"""

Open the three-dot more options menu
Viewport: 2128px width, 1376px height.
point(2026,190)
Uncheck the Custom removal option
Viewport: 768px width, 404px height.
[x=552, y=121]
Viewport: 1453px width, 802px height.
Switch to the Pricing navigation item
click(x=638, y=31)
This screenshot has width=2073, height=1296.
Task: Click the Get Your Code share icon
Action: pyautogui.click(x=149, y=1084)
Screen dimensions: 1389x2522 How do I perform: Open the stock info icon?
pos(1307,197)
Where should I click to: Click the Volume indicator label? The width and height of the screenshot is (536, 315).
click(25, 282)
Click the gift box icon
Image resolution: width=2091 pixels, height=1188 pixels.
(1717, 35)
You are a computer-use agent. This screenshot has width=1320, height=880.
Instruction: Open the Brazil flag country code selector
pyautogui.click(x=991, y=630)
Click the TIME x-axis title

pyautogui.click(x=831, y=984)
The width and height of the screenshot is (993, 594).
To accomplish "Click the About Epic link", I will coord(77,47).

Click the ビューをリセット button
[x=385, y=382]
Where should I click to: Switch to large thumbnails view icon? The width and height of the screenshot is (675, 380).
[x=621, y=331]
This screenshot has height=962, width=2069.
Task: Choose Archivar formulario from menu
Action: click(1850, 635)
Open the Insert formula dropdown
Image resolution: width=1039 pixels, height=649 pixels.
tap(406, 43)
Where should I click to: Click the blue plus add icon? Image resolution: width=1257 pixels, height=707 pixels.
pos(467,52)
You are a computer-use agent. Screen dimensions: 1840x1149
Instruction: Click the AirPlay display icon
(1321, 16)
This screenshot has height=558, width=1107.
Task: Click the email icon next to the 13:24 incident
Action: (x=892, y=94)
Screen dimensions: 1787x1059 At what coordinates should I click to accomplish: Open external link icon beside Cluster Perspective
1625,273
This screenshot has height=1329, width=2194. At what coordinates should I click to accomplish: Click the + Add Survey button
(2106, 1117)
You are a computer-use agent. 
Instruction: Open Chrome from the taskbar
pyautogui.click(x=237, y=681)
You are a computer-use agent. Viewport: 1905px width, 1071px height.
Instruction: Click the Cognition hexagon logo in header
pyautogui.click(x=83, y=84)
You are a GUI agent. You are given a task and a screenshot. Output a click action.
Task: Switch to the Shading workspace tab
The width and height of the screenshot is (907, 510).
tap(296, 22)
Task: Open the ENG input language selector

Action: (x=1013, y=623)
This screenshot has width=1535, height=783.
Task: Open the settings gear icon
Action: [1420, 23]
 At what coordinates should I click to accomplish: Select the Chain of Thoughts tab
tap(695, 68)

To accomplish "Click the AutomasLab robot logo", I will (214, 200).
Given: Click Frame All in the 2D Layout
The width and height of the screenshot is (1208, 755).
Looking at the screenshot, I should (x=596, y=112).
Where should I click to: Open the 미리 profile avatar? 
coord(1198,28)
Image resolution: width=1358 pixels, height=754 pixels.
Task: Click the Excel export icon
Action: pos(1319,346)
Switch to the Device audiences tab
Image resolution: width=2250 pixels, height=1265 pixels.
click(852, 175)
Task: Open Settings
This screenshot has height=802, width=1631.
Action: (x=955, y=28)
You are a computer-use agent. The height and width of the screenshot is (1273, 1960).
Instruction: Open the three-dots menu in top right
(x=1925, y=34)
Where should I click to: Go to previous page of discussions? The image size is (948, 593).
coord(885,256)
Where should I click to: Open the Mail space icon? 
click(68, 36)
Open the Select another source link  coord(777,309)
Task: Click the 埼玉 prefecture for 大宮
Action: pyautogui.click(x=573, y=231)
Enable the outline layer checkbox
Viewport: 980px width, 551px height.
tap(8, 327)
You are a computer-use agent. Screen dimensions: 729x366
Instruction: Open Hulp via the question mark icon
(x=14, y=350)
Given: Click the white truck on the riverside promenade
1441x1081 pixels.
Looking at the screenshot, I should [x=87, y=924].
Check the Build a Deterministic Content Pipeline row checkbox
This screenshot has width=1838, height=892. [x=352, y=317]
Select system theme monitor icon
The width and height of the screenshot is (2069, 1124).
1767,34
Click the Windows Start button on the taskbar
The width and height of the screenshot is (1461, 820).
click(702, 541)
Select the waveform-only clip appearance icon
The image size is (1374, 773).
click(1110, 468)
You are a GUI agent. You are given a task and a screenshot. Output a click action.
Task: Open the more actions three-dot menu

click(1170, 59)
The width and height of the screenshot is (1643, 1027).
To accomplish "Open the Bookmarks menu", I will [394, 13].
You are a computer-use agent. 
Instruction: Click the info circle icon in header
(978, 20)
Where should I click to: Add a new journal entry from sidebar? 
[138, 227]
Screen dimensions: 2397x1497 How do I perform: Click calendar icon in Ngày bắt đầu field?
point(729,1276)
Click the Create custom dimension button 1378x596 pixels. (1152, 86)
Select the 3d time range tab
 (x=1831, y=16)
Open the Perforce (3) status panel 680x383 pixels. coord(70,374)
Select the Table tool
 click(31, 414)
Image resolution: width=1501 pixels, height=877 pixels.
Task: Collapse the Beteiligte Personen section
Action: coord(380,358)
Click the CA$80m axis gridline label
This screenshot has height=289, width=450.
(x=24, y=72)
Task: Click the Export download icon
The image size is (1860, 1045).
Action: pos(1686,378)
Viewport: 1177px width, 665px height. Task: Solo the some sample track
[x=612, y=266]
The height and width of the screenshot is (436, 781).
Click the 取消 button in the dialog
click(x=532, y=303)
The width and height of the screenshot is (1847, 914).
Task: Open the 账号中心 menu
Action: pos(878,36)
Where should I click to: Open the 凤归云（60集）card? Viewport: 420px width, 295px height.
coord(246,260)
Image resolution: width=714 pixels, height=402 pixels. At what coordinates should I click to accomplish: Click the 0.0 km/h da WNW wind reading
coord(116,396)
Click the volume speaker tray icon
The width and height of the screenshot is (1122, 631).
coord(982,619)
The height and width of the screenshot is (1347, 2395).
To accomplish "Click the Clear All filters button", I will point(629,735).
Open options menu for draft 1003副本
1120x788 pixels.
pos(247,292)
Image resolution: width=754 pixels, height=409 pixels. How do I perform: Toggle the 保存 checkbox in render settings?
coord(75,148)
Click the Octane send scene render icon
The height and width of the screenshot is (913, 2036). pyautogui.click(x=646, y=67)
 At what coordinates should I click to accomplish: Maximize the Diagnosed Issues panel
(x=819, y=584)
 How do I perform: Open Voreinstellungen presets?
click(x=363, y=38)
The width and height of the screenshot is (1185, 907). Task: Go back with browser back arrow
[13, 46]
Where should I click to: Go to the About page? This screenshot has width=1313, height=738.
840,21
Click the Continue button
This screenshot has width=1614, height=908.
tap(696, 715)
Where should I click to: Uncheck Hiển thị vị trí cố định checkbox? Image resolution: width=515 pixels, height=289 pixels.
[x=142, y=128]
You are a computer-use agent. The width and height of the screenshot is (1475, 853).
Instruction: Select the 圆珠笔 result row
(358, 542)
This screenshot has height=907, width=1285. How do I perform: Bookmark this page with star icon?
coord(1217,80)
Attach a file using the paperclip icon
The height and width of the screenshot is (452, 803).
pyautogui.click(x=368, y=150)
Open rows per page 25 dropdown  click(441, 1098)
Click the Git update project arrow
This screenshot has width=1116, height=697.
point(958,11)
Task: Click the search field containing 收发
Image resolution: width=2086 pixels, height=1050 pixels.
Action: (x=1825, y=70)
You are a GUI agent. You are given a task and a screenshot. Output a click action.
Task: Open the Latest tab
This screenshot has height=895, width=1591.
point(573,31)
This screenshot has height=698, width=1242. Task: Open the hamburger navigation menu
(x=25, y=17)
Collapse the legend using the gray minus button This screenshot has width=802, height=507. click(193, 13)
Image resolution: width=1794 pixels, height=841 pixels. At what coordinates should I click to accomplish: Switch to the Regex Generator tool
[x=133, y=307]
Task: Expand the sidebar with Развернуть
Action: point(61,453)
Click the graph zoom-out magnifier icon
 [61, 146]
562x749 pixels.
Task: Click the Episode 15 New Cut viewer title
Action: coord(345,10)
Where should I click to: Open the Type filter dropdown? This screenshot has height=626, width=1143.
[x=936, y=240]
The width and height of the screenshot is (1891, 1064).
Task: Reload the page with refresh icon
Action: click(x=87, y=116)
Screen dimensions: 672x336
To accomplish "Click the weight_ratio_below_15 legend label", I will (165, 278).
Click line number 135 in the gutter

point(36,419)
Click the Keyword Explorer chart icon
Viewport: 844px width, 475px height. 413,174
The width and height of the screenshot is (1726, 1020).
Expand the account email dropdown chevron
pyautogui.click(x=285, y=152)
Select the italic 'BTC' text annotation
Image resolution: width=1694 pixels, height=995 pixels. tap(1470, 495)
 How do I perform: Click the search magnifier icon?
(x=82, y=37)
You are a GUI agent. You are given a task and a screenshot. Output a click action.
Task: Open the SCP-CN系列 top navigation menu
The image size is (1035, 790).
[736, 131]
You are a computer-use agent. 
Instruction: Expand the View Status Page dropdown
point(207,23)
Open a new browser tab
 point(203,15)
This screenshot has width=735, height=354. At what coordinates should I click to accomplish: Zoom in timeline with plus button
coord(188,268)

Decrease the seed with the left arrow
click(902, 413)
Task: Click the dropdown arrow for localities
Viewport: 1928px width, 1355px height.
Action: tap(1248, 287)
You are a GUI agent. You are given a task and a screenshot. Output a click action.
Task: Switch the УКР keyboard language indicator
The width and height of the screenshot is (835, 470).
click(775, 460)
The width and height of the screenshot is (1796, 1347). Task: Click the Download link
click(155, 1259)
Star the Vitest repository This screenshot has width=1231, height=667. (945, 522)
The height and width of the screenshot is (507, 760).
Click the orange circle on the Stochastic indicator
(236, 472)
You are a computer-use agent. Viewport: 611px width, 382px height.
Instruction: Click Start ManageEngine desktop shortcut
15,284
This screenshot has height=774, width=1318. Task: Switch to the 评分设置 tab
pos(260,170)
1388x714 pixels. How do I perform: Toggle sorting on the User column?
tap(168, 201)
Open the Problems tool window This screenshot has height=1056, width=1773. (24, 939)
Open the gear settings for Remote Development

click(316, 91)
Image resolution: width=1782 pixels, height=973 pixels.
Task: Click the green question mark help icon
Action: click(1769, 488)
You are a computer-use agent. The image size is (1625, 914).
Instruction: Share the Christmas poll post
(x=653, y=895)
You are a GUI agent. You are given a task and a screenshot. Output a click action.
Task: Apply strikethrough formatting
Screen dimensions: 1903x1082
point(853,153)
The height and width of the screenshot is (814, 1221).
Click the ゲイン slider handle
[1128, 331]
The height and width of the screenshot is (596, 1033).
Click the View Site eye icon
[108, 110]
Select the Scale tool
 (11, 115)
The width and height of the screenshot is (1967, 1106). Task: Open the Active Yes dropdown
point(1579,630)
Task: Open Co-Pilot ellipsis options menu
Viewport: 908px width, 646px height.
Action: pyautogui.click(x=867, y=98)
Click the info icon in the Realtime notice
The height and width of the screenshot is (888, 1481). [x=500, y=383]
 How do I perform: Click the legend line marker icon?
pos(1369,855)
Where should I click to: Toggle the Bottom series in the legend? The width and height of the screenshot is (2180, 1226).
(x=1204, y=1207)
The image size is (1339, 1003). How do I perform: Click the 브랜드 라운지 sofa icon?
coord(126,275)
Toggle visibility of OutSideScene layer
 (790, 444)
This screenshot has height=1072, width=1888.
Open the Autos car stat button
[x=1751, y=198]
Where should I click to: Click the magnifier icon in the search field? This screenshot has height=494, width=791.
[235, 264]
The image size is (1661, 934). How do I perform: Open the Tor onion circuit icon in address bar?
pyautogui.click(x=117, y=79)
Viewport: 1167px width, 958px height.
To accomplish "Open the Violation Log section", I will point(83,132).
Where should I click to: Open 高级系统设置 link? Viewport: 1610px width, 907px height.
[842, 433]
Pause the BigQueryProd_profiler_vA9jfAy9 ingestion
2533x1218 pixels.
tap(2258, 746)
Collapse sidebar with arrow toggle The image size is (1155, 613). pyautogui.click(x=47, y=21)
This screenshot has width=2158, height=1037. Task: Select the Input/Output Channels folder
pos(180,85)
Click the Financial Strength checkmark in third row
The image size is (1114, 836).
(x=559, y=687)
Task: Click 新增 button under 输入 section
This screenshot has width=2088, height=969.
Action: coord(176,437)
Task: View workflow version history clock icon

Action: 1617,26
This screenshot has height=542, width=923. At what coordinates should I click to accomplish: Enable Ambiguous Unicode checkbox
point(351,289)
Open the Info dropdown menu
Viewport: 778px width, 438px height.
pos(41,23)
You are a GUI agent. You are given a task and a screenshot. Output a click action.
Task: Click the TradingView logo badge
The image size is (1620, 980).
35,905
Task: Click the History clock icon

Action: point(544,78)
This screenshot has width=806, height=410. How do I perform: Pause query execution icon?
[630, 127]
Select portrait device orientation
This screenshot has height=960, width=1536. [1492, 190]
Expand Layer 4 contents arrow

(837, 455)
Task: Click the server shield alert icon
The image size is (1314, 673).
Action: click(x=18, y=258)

"""

◆ Work request
Reproduce the lines from the one with "Where should I click to: Open 高级系统设置" to the end of the data exactly, leaving out every earlier line.

◆ Solution to this exercise
Where should I click to: Open 高级系统设置 link? Viewport: 1610px width, 907px height.
[842, 433]
Pause the BigQueryProd_profiler_vA9jfAy9 ingestion
2533x1218 pixels.
tap(2258, 746)
Collapse sidebar with arrow toggle The image size is (1155, 613). pyautogui.click(x=47, y=21)
This screenshot has width=2158, height=1037. Task: Select the Input/Output Channels folder
pos(180,85)
Click the Financial Strength checkmark in third row
The image size is (1114, 836).
(x=559, y=687)
Task: Click 新增 button under 输入 section
This screenshot has width=2088, height=969.
Action: coord(176,437)
Task: View workflow version history clock icon

Action: 1617,26
This screenshot has height=542, width=923. At what coordinates should I click to accomplish: Enable Ambiguous Unicode checkbox
point(351,289)
Open the Info dropdown menu
Viewport: 778px width, 438px height.
pos(41,23)
You are a GUI agent. You are given a task and a screenshot. Output a click action.
Task: Click the TradingView logo badge
The image size is (1620, 980).
35,905
Task: Click the History clock icon

Action: point(544,78)
This screenshot has width=806, height=410. How do I perform: Pause query execution icon?
[630, 127]
Select portrait device orientation
This screenshot has height=960, width=1536. [1492, 190]
Expand Layer 4 contents arrow

(837, 455)
Task: Click the server shield alert icon
The image size is (1314, 673).
Action: click(x=18, y=258)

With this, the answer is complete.